**Exercise requirements:** Render the lines of the listing below as a JSON list of strings with one string per line, starting with the line that contains "Where should I click to: Open" and going on through the line that contains "(x=214, y=57)". Include both of those lines and omit any blank lines.

[Dataset rows]
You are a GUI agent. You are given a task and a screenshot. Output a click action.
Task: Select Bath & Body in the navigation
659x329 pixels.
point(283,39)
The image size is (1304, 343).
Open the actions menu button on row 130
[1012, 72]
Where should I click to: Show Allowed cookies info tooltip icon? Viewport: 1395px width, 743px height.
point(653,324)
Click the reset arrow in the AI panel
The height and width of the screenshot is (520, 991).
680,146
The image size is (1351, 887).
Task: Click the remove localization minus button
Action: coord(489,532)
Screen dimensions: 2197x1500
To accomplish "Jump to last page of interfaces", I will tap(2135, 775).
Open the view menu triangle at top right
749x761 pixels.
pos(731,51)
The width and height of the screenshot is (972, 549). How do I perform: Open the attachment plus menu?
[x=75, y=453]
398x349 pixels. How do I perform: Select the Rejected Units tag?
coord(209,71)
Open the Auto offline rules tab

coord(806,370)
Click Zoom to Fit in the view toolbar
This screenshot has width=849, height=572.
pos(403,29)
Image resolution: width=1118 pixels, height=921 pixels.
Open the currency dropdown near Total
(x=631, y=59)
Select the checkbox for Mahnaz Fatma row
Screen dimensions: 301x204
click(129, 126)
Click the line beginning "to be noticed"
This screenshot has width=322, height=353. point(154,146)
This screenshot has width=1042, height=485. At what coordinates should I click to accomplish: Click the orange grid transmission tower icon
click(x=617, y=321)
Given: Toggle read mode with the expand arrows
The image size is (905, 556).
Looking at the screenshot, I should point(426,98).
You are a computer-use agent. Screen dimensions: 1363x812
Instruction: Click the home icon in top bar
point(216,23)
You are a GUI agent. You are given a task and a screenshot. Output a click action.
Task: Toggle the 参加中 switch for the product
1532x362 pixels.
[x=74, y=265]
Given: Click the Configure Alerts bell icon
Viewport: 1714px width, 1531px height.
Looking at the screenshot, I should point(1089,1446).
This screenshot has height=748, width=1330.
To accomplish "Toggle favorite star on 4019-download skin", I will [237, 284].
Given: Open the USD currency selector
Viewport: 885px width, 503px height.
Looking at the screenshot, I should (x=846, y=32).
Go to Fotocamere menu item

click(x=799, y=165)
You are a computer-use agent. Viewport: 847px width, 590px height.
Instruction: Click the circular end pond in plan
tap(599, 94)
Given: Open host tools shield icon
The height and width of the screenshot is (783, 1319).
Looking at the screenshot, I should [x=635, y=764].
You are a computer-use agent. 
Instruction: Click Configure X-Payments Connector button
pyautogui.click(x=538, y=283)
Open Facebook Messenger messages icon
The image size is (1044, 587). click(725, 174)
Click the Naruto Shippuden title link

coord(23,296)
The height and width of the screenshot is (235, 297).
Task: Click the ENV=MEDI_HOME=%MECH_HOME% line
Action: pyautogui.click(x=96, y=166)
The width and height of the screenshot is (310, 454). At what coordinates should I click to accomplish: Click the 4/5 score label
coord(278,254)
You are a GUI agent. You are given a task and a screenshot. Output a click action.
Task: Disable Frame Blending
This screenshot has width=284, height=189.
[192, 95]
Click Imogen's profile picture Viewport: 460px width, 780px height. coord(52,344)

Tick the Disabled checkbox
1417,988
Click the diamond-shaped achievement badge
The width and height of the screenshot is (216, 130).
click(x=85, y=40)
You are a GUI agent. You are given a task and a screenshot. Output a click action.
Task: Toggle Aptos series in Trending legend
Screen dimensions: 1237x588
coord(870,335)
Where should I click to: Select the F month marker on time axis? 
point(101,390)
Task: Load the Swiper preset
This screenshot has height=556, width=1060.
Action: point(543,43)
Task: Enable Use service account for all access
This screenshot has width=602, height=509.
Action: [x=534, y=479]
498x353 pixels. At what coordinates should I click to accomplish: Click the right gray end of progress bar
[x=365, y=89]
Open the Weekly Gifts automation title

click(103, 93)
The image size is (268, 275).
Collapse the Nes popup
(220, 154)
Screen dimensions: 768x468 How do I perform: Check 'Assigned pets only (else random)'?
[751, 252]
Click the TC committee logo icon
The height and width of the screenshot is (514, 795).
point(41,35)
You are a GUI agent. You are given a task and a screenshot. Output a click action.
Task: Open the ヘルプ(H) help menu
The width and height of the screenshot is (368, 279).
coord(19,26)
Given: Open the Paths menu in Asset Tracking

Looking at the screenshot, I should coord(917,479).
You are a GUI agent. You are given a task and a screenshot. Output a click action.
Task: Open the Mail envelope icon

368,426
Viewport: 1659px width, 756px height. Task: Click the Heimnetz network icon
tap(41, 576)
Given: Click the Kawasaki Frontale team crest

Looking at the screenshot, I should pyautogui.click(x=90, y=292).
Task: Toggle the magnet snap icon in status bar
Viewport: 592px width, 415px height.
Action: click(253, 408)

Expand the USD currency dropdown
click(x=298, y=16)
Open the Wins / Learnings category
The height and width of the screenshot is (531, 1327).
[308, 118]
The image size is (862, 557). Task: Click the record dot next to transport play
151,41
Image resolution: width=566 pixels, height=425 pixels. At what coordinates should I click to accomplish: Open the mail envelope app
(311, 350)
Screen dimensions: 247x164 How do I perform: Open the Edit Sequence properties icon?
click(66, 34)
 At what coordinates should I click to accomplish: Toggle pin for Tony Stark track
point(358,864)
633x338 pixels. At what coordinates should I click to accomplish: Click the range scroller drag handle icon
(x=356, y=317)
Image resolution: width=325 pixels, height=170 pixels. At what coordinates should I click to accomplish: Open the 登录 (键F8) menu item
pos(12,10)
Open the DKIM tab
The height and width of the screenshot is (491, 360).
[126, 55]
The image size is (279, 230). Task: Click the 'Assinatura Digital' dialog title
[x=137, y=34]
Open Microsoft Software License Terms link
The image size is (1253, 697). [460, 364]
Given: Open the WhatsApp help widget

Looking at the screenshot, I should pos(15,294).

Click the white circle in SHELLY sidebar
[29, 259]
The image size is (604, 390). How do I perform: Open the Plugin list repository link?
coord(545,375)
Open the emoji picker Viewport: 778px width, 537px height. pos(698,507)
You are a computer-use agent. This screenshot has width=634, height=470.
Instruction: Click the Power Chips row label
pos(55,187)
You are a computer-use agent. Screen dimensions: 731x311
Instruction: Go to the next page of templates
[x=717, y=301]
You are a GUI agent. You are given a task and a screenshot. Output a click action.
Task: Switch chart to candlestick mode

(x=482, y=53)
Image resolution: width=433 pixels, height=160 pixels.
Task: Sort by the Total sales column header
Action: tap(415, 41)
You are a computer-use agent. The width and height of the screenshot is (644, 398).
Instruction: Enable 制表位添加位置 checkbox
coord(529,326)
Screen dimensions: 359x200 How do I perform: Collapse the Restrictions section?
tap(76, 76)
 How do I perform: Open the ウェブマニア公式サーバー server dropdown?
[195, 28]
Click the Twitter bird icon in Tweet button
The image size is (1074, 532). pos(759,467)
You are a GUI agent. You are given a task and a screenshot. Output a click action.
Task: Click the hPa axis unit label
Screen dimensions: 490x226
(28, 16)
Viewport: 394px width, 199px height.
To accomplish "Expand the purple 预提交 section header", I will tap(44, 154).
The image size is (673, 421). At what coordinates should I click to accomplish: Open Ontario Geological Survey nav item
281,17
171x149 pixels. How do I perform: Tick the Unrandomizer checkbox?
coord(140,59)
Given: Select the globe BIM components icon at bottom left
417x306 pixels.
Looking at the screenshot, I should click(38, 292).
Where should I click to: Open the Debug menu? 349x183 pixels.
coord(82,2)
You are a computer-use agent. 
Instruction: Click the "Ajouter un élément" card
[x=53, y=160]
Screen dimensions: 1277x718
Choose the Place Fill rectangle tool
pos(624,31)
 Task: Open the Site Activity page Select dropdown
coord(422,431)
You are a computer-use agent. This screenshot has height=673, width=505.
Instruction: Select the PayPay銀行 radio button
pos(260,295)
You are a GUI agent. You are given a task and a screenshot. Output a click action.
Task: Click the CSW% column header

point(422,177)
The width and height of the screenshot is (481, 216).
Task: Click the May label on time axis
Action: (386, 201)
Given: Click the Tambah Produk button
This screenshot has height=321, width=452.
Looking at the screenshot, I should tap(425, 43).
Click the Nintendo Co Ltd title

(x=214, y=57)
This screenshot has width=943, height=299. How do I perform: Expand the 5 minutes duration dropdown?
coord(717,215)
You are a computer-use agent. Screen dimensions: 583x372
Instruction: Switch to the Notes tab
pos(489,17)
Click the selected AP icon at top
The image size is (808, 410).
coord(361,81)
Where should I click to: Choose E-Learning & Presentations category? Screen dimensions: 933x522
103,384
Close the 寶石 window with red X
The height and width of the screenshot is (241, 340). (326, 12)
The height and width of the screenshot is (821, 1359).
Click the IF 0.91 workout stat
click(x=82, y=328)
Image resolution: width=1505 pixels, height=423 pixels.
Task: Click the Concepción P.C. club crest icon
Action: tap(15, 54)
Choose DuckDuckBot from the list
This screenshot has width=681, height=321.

**Response:**
[
  "Where should I click to: Open the Debug menu? 349x183 pixels.",
  "coord(82,2)",
  "You are a computer-use agent. ",
  "Instruction: Click the \"Ajouter un élément\" card",
  "[x=53, y=160]",
  "Screen dimensions: 1277x718",
  "Choose the Place Fill rectangle tool",
  "pos(624,31)",
  " Task: Open the Site Activity page Select dropdown",
  "coord(422,431)",
  "You are a computer-use agent. This screenshot has height=673, width=505.",
  "Instruction: Select the PayPay銀行 radio button",
  "pos(260,295)",
  "You are a GUI agent. You are given a task and a screenshot. Output a click action.",
  "Task: Click the CSW% column header",
  "point(422,177)",
  "The width and height of the screenshot is (481, 216).",
  "Task: Click the May label on time axis",
  "Action: (386, 201)",
  "Given: Click the Tambah Produk button",
  "This screenshot has height=321, width=452.",
  "Looking at the screenshot, I should tap(425, 43).",
  "Click the Nintendo Co Ltd title",
  "(x=214, y=57)"
]